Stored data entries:
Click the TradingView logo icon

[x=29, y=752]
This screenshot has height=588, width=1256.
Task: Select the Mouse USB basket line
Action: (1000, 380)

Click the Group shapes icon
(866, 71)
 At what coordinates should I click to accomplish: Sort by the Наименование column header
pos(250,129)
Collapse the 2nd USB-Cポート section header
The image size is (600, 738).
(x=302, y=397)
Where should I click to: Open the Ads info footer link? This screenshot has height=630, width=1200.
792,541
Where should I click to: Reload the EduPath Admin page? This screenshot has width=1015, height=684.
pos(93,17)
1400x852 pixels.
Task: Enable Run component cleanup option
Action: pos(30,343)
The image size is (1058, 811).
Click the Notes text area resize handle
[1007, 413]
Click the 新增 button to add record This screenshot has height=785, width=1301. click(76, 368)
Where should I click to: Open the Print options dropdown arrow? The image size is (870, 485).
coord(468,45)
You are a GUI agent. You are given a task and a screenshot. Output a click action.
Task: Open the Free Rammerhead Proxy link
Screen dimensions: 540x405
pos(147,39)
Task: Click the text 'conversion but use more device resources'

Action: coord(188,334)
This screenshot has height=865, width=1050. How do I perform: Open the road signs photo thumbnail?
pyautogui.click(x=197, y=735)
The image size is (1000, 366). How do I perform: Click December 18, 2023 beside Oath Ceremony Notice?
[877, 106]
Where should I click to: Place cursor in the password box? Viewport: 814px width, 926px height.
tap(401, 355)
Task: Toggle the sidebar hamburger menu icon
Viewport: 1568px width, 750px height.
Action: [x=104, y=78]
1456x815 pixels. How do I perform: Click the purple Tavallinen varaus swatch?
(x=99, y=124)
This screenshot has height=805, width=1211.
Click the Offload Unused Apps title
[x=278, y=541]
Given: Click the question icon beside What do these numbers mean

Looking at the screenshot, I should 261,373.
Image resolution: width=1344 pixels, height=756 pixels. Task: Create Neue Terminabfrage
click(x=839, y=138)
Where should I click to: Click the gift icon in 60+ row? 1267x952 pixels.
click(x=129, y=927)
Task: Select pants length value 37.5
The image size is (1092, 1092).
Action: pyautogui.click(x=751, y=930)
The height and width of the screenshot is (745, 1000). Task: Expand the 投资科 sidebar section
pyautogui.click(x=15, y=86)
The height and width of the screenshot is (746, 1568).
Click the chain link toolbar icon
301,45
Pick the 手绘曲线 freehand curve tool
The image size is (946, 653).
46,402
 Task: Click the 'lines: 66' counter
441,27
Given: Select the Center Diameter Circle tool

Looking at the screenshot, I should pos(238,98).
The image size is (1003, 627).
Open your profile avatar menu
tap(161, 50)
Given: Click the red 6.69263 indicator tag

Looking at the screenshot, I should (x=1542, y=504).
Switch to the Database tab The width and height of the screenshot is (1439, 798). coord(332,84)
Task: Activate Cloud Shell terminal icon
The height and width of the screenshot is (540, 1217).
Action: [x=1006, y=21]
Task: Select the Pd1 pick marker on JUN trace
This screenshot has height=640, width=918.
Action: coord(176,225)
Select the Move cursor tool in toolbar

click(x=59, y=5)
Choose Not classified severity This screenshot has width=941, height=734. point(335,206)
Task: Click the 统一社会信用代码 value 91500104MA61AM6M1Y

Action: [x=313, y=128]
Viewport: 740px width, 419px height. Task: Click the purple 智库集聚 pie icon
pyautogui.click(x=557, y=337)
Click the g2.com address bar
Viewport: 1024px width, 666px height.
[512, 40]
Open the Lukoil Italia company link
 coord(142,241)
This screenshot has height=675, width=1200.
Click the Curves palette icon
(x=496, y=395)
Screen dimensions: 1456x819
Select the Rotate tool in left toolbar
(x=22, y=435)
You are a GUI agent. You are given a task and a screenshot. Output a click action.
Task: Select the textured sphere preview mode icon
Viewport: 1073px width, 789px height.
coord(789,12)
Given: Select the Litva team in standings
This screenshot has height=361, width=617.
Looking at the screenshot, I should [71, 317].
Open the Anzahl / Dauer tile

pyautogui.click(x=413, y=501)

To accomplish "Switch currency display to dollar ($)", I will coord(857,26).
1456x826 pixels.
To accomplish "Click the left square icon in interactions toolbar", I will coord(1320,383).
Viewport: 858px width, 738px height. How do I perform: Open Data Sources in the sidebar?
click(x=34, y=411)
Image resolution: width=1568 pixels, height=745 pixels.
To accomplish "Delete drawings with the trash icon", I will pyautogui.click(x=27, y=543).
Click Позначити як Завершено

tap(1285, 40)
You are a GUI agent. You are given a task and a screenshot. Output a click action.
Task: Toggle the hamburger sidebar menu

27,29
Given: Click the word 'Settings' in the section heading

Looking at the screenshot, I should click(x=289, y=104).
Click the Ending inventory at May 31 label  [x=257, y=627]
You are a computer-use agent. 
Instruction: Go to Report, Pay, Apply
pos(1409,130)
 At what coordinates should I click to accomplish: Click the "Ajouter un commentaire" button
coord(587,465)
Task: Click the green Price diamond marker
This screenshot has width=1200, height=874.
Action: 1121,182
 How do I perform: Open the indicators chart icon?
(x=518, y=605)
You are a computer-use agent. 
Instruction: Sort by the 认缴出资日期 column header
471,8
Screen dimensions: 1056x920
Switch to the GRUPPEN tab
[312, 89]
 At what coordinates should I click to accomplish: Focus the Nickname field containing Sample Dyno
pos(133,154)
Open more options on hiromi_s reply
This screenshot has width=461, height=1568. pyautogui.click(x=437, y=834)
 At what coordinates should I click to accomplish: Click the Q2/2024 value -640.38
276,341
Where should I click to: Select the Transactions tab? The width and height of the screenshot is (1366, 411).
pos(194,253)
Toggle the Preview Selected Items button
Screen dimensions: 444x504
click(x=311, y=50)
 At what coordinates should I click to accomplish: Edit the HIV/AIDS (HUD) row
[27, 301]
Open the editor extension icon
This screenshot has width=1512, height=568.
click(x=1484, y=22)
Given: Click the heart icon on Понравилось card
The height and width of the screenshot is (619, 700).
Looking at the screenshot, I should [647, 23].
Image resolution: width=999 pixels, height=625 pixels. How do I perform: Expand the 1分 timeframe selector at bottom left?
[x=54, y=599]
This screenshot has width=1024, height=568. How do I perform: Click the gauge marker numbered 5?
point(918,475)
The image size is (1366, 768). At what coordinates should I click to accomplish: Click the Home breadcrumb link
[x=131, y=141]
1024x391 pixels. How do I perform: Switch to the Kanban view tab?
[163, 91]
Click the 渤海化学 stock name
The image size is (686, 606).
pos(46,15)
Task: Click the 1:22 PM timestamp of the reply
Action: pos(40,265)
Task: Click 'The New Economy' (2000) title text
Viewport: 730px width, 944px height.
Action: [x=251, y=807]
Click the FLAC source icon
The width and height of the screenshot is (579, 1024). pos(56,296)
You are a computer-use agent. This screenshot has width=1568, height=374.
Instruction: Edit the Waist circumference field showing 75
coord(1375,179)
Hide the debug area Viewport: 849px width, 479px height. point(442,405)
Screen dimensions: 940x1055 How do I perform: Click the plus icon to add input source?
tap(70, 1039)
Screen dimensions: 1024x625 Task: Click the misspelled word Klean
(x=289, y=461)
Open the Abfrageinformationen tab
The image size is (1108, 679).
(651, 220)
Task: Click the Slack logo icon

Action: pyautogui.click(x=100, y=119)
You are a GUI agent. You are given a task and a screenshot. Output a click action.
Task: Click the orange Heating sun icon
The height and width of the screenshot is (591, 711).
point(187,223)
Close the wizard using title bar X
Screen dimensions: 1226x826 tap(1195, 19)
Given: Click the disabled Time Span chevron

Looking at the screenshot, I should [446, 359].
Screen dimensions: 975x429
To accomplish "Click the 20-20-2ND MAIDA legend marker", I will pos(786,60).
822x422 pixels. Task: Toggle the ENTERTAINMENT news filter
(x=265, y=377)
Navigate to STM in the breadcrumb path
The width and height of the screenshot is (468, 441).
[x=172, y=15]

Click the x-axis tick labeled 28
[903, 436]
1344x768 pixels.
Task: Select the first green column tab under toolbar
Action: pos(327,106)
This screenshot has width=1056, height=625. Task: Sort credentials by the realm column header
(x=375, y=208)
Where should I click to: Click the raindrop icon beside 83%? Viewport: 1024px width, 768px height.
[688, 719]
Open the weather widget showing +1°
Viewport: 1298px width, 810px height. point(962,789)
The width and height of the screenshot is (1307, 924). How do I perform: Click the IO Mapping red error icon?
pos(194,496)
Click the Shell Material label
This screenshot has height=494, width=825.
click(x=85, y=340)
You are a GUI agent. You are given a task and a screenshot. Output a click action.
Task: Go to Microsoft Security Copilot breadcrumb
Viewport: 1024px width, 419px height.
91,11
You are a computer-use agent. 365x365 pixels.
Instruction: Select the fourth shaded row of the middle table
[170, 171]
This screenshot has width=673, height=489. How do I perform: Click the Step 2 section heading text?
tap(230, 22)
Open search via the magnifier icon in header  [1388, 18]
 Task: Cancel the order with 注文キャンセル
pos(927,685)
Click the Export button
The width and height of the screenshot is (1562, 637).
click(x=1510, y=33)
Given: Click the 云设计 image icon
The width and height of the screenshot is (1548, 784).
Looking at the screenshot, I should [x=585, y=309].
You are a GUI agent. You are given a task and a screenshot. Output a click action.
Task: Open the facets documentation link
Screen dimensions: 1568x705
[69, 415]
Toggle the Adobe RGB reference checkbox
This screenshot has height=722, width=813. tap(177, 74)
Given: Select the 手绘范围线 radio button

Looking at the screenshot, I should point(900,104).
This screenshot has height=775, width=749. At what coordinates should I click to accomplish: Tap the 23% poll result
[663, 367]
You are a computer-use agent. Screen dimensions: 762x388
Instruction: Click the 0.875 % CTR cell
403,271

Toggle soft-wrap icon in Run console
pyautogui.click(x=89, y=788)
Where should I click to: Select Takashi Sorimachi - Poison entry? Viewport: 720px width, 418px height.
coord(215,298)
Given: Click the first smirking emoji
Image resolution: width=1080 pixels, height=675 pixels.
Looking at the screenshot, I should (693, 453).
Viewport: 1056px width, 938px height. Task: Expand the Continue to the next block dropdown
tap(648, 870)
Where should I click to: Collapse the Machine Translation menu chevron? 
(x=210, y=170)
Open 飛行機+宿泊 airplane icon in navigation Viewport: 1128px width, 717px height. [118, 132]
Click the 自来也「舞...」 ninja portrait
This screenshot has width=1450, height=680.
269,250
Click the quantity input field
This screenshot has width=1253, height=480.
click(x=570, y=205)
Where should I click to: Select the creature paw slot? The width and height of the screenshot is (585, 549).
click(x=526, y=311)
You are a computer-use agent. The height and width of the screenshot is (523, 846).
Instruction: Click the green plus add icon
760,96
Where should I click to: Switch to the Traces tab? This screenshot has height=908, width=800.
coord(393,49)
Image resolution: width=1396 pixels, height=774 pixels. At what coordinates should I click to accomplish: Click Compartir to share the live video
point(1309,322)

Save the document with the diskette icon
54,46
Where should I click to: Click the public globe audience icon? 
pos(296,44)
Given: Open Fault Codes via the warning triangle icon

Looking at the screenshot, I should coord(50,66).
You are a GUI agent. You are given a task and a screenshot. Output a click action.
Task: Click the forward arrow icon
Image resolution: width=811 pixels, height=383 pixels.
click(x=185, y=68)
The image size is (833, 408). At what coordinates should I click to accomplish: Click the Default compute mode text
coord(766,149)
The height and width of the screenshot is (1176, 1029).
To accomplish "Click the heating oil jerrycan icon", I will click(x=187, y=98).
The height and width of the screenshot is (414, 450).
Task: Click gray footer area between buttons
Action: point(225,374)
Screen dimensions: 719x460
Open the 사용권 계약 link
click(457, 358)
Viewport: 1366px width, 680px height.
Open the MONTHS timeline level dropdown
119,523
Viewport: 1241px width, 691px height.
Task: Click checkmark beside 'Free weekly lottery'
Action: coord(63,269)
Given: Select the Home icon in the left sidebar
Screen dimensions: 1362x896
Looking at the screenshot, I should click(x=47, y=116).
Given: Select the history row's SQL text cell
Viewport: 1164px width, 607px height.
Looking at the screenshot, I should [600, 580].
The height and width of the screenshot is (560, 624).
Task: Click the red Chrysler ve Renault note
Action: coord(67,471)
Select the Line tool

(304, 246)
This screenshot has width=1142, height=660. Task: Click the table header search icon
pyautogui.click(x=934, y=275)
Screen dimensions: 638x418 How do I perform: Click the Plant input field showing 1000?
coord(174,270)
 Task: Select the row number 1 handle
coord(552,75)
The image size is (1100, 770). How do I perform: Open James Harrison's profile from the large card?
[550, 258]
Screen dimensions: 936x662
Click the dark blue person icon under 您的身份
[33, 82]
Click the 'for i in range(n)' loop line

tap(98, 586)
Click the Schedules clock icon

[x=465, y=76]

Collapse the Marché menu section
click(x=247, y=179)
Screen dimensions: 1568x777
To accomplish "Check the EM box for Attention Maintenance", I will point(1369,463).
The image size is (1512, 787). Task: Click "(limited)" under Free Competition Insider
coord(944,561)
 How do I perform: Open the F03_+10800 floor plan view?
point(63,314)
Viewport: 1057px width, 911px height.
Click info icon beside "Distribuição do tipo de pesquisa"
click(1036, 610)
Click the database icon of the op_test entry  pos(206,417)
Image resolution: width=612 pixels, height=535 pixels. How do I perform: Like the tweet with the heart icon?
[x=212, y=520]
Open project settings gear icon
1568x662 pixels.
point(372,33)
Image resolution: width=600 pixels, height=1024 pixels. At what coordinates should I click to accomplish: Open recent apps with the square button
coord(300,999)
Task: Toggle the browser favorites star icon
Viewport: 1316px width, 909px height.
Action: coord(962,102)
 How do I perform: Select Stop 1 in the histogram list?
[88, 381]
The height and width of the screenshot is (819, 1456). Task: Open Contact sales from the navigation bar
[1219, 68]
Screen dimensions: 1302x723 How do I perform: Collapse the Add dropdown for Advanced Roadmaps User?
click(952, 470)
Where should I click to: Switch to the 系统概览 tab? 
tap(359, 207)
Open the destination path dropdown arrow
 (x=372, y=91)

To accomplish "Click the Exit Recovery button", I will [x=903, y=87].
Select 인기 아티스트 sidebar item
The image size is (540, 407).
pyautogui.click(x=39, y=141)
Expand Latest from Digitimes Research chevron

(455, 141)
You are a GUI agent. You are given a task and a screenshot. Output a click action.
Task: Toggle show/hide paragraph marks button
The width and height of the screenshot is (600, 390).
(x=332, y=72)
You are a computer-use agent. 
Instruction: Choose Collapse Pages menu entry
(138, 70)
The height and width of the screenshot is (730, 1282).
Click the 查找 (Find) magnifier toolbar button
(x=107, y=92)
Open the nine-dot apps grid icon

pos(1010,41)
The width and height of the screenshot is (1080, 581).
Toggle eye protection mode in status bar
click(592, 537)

Your objective.
Reproduce exactly the lines above from the line with "Toggle the Preview Selected Items button" to the line with "You are a computer-use agent. This", including both, and add nothing.

Answer section.
Toggle the Preview Selected Items button
Screen dimensions: 444x504
click(x=311, y=50)
 At what coordinates should I click to accomplish: Edit the HIV/AIDS (HUD) row
[27, 301]
Open the editor extension icon
This screenshot has width=1512, height=568.
click(x=1484, y=22)
Given: Click the heart icon on Понравилось card
The height and width of the screenshot is (619, 700).
Looking at the screenshot, I should [647, 23].
Image resolution: width=999 pixels, height=625 pixels. How do I perform: Expand the 1分 timeframe selector at bottom left?
[x=54, y=599]
This screenshot has width=1024, height=568. How do I perform: Click the gauge marker numbered 5?
point(918,475)
The image size is (1366, 768). At what coordinates should I click to accomplish: Click the Home breadcrumb link
[x=131, y=141]
1024x391 pixels. How do I perform: Switch to the Kanban view tab?
[163, 91]
Click the 渤海化学 stock name
The image size is (686, 606).
pos(46,15)
Task: Click the 1:22 PM timestamp of the reply
Action: pos(40,265)
Task: Click 'The New Economy' (2000) title text
Viewport: 730px width, 944px height.
Action: [x=251, y=807]
Click the FLAC source icon
The width and height of the screenshot is (579, 1024). pos(56,296)
You are a computer-use agent. This screenshot has width=1568, height=374.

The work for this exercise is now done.